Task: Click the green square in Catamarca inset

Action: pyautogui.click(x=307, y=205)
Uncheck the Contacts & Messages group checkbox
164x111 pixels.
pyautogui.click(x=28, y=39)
····················
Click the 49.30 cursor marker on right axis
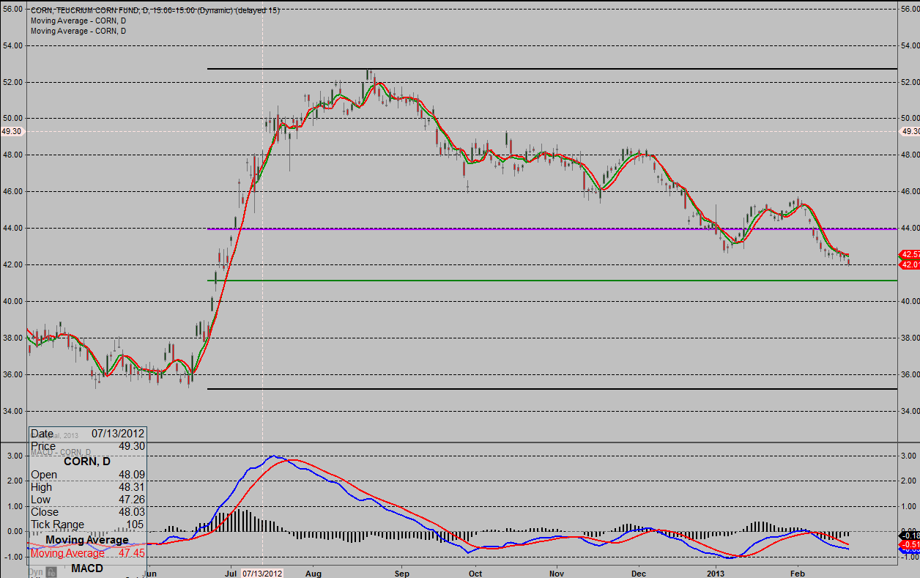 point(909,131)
····················
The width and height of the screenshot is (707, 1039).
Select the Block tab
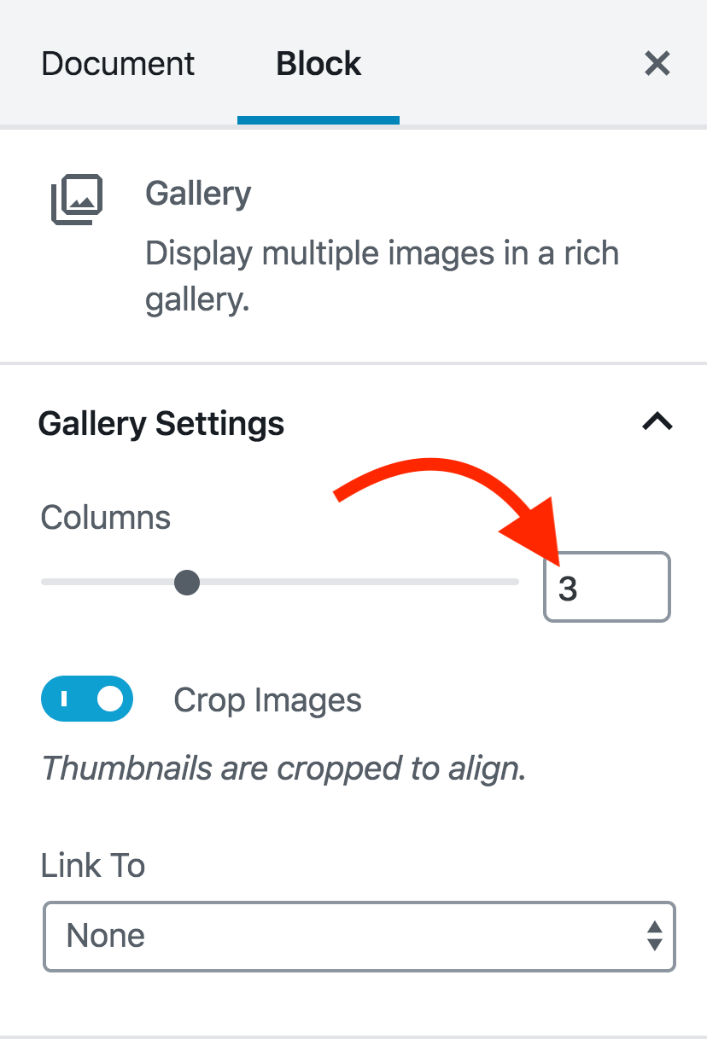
····················
> What the task asks
Quote the listing from the line containing "The width and" through the line containing "Select the Block tab", reproducing each line verbatim.

> Expected answer
The width and height of the screenshot is (707, 1039).
Select the Block tab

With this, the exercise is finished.